Work order.
Look through the material below. Return exactly the lines from the one with "Select the hand wearing bracelet thumbnail" through the one with "Task: Click the flame icon on the blue card", both included.

The data.

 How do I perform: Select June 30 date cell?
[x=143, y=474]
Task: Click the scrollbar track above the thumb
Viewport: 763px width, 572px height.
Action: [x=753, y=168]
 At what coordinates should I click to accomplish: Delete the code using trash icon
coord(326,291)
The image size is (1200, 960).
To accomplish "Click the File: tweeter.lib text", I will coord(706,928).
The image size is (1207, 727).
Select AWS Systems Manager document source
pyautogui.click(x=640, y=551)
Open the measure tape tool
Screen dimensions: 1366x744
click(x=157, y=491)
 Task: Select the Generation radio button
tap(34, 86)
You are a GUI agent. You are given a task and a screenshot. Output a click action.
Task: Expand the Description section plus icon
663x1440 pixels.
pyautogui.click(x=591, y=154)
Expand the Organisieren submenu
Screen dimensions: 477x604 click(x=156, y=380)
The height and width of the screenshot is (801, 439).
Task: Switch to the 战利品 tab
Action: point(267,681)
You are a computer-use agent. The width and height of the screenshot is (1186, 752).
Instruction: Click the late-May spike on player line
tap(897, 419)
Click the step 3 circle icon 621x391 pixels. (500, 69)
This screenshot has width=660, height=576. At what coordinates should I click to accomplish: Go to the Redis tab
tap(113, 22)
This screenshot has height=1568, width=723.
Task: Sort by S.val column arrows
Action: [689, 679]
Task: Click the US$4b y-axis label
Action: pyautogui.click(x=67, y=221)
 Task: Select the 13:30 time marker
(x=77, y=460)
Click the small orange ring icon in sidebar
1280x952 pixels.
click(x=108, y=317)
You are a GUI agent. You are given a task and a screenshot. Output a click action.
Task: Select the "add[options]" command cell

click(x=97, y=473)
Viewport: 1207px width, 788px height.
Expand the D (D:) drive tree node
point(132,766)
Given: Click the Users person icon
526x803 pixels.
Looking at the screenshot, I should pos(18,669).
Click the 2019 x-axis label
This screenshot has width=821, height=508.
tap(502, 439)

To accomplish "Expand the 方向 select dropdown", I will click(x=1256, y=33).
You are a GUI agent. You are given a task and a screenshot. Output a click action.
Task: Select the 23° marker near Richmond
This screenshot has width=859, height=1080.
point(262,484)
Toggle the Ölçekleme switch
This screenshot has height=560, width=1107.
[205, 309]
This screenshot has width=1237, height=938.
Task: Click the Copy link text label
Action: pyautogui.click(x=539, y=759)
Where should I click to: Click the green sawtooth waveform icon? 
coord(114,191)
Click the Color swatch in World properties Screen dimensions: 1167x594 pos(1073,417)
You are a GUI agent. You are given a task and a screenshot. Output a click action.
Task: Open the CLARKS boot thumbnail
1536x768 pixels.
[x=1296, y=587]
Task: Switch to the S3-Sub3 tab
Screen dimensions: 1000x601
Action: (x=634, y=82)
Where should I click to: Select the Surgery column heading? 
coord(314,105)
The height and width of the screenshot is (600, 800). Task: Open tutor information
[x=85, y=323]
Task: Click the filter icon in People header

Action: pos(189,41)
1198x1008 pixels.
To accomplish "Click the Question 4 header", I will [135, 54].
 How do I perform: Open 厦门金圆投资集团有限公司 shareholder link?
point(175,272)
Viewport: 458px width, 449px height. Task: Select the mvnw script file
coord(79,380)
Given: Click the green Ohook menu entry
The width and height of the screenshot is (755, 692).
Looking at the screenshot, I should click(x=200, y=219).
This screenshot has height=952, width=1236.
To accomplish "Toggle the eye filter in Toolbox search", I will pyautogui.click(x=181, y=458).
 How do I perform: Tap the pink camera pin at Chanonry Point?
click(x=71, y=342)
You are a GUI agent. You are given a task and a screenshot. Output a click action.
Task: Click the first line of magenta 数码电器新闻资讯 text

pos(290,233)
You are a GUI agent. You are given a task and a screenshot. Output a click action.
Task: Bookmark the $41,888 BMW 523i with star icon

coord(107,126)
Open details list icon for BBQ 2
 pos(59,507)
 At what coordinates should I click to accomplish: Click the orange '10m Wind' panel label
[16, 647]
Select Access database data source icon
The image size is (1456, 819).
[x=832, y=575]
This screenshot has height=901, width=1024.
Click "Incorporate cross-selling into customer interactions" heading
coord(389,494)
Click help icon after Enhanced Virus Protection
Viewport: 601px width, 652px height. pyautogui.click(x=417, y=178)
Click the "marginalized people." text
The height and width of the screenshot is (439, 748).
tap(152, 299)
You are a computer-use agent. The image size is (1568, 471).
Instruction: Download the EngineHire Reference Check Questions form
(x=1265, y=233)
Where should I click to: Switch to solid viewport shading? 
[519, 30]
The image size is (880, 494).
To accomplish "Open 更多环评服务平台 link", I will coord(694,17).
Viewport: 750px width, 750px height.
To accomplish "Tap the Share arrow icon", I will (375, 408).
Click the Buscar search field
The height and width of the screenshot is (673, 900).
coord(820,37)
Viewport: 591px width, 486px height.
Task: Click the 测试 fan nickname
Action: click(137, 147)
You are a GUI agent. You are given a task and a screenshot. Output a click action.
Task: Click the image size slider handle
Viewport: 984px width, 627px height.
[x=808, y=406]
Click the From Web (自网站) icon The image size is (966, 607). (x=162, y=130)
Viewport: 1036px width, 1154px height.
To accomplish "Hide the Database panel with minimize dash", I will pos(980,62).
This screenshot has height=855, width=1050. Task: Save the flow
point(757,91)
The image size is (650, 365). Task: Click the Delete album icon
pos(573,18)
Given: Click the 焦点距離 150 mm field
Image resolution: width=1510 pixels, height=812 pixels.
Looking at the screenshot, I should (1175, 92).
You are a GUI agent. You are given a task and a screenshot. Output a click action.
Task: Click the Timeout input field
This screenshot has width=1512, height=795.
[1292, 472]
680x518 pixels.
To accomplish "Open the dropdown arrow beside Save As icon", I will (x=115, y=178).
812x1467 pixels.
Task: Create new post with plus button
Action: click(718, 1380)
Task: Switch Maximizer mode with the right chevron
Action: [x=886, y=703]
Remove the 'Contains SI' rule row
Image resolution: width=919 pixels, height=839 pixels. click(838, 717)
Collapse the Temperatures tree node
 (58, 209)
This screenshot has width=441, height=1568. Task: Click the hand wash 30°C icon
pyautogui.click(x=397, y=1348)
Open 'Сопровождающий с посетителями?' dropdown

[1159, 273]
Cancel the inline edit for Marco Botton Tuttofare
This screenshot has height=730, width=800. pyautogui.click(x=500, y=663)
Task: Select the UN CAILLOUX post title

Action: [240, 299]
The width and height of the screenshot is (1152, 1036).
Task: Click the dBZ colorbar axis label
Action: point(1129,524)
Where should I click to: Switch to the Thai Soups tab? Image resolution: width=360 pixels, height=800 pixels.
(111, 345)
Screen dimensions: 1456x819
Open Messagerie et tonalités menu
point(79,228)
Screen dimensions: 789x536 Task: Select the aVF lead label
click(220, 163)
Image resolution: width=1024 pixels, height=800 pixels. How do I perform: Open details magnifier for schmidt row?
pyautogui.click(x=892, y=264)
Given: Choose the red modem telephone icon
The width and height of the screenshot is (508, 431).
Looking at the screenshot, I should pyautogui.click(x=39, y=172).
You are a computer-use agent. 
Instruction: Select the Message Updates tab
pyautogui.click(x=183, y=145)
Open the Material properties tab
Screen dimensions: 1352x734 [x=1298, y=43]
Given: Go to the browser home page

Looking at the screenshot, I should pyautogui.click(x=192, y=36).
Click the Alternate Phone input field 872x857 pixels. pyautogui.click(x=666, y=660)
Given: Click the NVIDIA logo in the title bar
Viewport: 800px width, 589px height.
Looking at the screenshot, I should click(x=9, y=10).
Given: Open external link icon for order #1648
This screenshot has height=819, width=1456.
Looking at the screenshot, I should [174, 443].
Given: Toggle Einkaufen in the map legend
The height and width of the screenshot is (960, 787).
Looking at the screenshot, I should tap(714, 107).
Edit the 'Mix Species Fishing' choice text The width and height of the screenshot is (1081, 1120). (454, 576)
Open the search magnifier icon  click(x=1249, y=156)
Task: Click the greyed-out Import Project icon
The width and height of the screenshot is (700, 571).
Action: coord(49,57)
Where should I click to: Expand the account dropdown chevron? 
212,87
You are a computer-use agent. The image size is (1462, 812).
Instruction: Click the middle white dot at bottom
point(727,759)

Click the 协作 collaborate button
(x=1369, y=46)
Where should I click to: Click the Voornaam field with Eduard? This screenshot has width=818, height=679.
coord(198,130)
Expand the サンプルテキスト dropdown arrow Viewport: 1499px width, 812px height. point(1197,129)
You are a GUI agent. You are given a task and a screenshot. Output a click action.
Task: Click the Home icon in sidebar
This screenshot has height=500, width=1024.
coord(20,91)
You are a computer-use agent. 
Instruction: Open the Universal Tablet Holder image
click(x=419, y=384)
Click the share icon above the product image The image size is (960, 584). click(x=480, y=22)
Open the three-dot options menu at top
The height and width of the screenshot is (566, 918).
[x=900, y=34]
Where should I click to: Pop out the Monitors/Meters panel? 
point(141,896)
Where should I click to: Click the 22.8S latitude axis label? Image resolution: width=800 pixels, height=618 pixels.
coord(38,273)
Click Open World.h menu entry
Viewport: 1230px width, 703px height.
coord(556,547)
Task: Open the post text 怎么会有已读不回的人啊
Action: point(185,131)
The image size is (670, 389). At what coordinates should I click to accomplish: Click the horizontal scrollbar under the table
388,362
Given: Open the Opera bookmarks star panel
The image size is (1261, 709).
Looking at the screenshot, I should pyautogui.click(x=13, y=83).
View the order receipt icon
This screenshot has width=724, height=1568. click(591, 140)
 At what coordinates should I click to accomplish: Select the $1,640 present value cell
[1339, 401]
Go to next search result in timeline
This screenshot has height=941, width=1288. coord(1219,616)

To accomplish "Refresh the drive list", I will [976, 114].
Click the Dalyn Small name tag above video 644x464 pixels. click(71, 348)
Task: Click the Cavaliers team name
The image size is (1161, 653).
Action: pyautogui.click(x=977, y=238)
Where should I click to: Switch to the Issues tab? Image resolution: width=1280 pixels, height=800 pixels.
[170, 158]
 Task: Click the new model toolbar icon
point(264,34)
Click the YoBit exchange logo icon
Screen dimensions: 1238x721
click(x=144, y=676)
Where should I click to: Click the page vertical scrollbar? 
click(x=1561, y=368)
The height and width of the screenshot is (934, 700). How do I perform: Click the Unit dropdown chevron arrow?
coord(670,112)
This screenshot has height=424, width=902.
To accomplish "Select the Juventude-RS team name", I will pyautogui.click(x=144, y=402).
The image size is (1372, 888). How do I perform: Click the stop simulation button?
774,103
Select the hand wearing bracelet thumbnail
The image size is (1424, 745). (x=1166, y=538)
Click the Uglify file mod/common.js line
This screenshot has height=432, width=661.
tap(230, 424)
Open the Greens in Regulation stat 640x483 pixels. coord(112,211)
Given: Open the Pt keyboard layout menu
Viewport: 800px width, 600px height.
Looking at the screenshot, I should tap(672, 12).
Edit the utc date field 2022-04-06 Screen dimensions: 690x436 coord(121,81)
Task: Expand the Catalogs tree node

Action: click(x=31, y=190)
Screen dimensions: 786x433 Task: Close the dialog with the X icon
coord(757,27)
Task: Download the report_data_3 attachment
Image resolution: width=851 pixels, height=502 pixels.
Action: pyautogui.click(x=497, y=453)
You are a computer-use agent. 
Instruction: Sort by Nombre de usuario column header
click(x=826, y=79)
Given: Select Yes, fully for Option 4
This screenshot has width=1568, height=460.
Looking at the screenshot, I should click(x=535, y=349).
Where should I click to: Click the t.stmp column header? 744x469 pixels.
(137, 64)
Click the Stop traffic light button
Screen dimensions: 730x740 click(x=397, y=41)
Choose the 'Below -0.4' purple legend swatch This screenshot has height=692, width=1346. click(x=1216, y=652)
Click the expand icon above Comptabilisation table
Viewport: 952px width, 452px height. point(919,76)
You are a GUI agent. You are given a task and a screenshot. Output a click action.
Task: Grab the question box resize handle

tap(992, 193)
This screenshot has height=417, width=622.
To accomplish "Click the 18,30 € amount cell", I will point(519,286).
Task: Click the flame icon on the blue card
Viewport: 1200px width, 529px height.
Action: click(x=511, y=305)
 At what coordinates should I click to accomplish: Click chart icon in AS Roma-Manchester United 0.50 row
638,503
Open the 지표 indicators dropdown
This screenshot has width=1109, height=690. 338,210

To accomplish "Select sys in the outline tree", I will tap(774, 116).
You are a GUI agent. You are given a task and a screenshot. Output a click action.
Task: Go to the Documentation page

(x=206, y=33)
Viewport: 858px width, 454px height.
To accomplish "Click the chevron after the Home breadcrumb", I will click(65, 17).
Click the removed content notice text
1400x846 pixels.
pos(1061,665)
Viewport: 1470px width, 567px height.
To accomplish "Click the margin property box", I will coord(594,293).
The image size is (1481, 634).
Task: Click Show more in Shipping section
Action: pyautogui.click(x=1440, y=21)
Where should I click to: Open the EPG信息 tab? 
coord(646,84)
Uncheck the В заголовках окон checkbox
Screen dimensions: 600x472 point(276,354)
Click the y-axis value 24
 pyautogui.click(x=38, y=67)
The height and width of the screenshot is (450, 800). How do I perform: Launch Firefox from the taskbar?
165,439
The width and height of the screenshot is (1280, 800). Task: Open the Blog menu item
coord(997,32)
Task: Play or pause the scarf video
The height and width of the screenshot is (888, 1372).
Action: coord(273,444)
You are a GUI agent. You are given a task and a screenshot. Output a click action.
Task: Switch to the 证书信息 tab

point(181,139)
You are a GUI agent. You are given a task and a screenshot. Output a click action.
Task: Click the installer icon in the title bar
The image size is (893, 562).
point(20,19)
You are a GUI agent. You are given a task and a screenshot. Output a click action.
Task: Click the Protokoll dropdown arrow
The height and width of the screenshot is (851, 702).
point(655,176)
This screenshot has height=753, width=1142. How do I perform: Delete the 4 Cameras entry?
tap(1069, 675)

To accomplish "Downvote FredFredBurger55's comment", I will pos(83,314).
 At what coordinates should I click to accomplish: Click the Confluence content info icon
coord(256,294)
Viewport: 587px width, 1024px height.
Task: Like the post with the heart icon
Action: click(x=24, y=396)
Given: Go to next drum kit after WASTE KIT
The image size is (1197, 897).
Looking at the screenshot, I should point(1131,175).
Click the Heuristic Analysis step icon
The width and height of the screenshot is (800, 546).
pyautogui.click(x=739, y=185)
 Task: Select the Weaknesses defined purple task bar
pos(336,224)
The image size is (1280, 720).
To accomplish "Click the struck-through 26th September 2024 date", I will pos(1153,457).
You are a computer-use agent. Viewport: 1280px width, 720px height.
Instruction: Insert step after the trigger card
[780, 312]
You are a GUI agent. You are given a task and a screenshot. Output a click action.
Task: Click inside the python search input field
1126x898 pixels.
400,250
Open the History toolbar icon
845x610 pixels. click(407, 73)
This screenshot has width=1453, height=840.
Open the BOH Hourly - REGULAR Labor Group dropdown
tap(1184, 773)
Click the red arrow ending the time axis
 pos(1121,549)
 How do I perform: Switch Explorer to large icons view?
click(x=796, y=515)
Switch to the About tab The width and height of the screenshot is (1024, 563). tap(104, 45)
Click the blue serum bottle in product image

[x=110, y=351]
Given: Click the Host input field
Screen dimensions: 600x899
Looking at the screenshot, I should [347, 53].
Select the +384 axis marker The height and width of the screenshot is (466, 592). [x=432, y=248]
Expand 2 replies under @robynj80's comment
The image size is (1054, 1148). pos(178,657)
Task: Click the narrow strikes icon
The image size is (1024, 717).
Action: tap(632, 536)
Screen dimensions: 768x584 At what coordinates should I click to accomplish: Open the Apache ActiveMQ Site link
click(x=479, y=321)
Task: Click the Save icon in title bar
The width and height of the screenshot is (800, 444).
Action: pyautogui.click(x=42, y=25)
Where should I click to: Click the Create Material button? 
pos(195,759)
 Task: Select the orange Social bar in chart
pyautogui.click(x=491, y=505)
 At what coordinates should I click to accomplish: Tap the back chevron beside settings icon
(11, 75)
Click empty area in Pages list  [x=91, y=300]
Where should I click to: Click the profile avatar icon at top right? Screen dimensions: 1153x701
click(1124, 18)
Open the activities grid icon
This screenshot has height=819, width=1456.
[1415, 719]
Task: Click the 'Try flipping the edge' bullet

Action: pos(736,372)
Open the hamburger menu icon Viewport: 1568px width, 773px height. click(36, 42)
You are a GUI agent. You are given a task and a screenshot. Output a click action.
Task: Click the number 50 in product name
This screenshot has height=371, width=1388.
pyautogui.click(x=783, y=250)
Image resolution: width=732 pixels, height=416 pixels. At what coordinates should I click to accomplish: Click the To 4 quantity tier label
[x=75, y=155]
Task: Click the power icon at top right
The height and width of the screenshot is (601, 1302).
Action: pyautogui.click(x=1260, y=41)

Solution for this exercise.
Select the hand wearing bracelet thumbnail
The image size is (1424, 745). (x=1166, y=538)
Click the Uglify file mod/common.js line
This screenshot has height=432, width=661.
tap(230, 424)
Open the Greens in Regulation stat 640x483 pixels. coord(112,211)
Given: Open the Pt keyboard layout menu
Viewport: 800px width, 600px height.
Looking at the screenshot, I should tap(672, 12).
Edit the utc date field 2022-04-06 Screen dimensions: 690x436 coord(121,81)
Task: Expand the Catalogs tree node

Action: click(x=31, y=190)
Screen dimensions: 786x433 Task: Close the dialog with the X icon
coord(757,27)
Task: Download the report_data_3 attachment
Image resolution: width=851 pixels, height=502 pixels.
Action: pyautogui.click(x=497, y=453)
You are a computer-use agent. 
Instruction: Sort by Nombre de usuario column header
click(x=826, y=79)
Given: Select Yes, fully for Option 4
This screenshot has width=1568, height=460.
Looking at the screenshot, I should click(x=535, y=349).
Where should I click to: Click the t.stmp column header? 744x469 pixels.
(137, 64)
Click the Stop traffic light button
Screen dimensions: 730x740 click(x=397, y=41)
Choose the 'Below -0.4' purple legend swatch This screenshot has height=692, width=1346. click(x=1216, y=652)
Click the expand icon above Comptabilisation table
Viewport: 952px width, 452px height. point(919,76)
You are a GUI agent. You are given a task and a screenshot. Output a click action.
Task: Grab the question box resize handle

tap(992, 193)
This screenshot has height=417, width=622.
To accomplish "Click the 18,30 € amount cell", I will point(519,286).
Task: Click the flame icon on the blue card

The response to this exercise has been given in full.